Dans la mesure où l’effort visant à priver les habitants de Gaza de leur terre et de leur souveraineté en les « réinstallant » ailleurs a été conçu comme une sorte de solution du XXIe siècle à la « question palestinienne », il s’inscrit dans la même lignée historique que le plan Madagascar. Reconnaître cette lignée historique pourrait encourager toutes les parties, y compris l’administration Trump, à abandonner de telles ruminations et à se réengager dans la création d’un État palestinien souverain, incluant Gaza et la Cisjordanie.

Eric Kurlander est le professeur d’histoire William R. Kenan Jr. et le directeur des Etudes juives à l’université de Stetson.
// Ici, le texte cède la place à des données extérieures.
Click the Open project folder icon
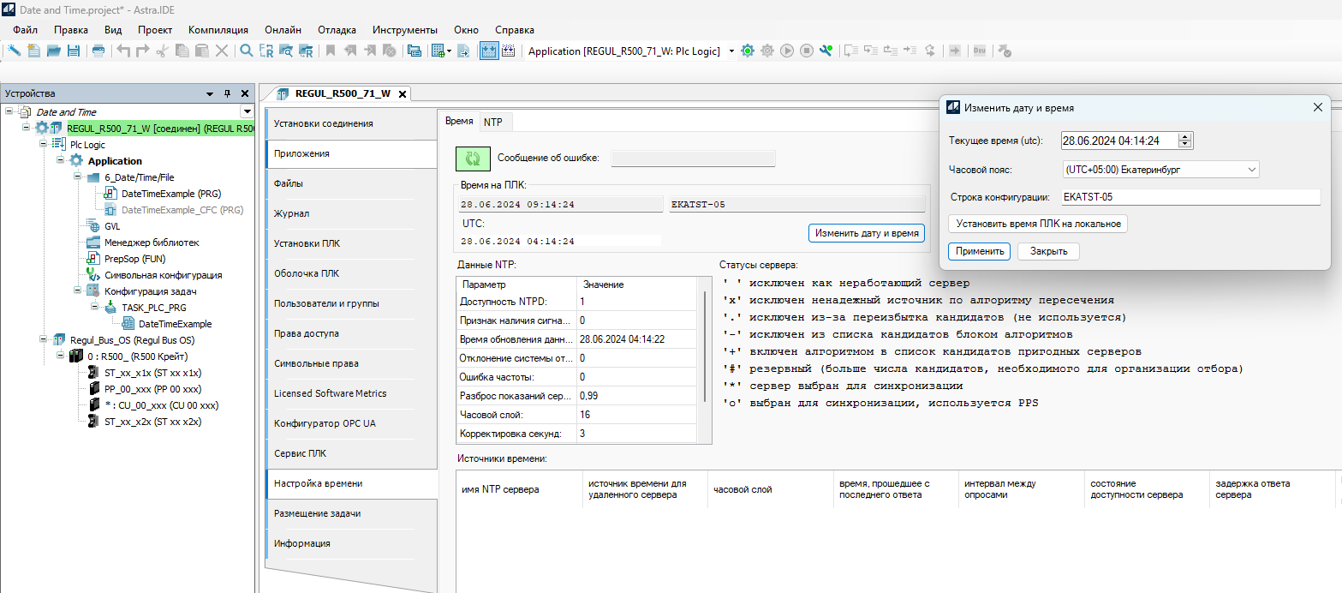click(x=54, y=51)
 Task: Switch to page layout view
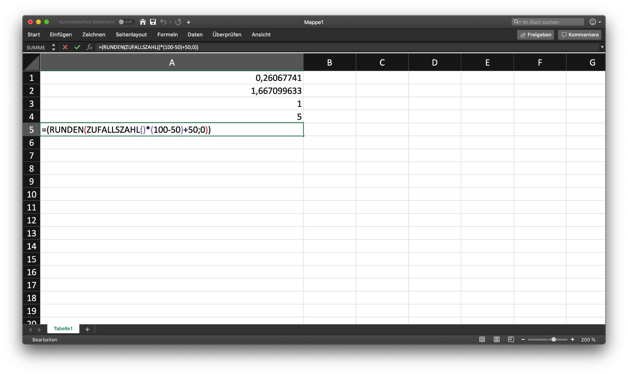(496, 339)
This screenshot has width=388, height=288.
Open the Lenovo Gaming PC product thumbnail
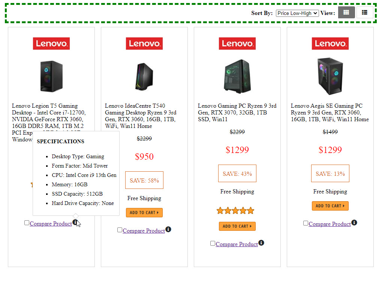click(x=237, y=77)
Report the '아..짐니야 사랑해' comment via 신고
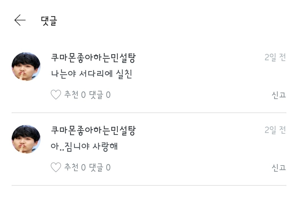298x223 pixels. pos(279,168)
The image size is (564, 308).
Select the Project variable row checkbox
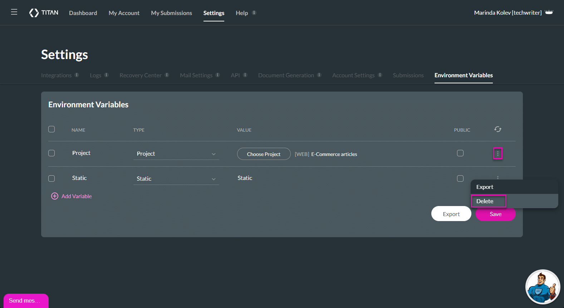(x=52, y=153)
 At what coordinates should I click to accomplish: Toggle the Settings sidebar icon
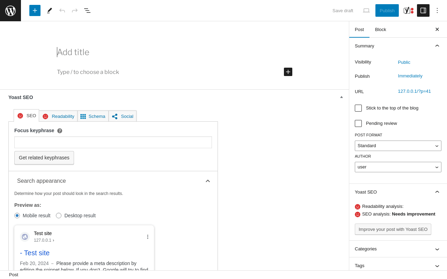coord(423,10)
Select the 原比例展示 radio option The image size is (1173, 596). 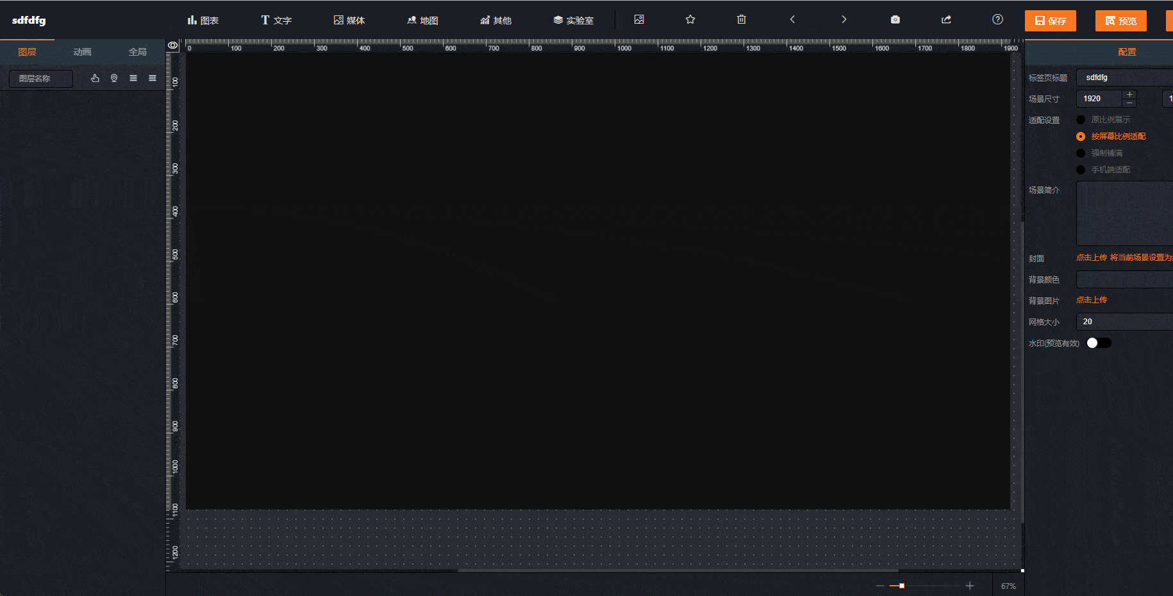[x=1081, y=120]
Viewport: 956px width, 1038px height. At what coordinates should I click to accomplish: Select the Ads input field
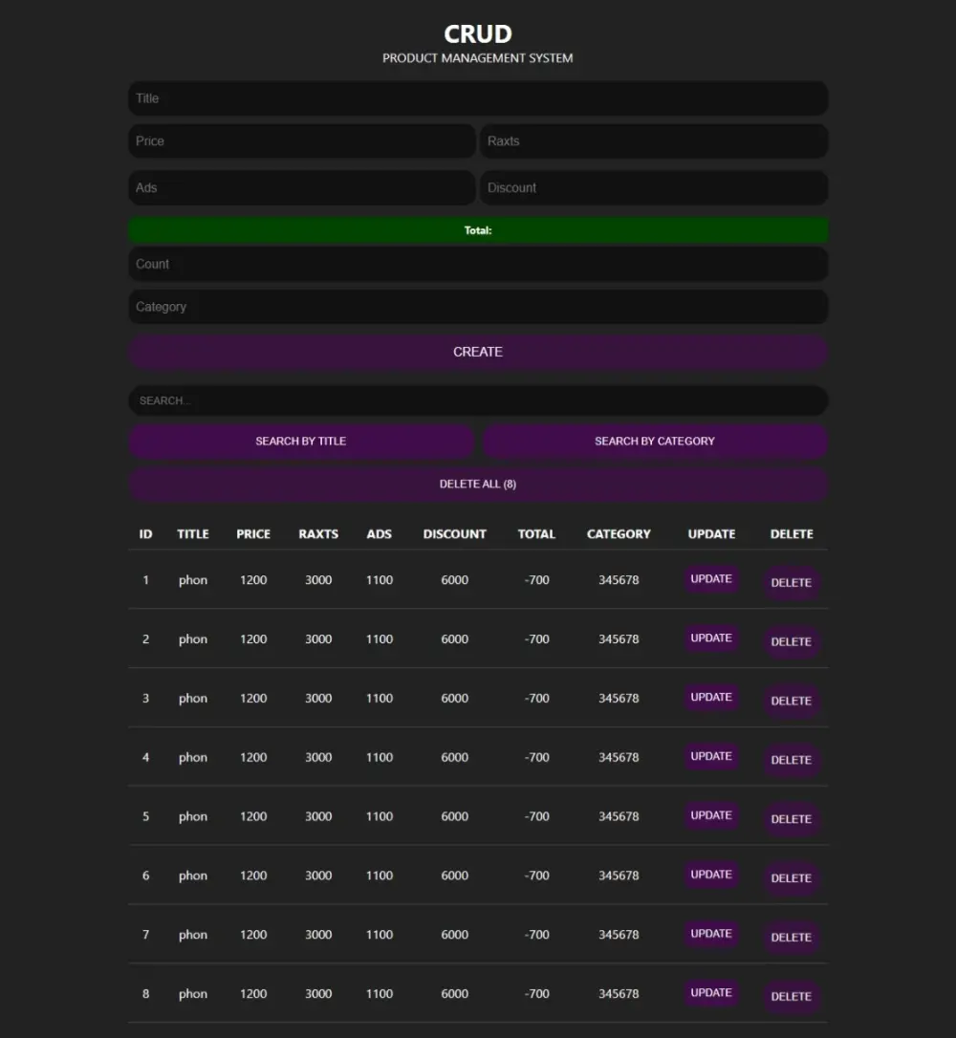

Parmi ses ouvrages récents, citons Modern Germany : A Global History (Oxford University press, 2023) et Hitler’s Monsters : A Supernatural History of the Third Reich (Yale University Press, 2018). Il travaille actuellement sur un livre intitulé Before the ‘Final Solution.’ A Global History of the Nazi ‘Jewish Question’, 1919-1941.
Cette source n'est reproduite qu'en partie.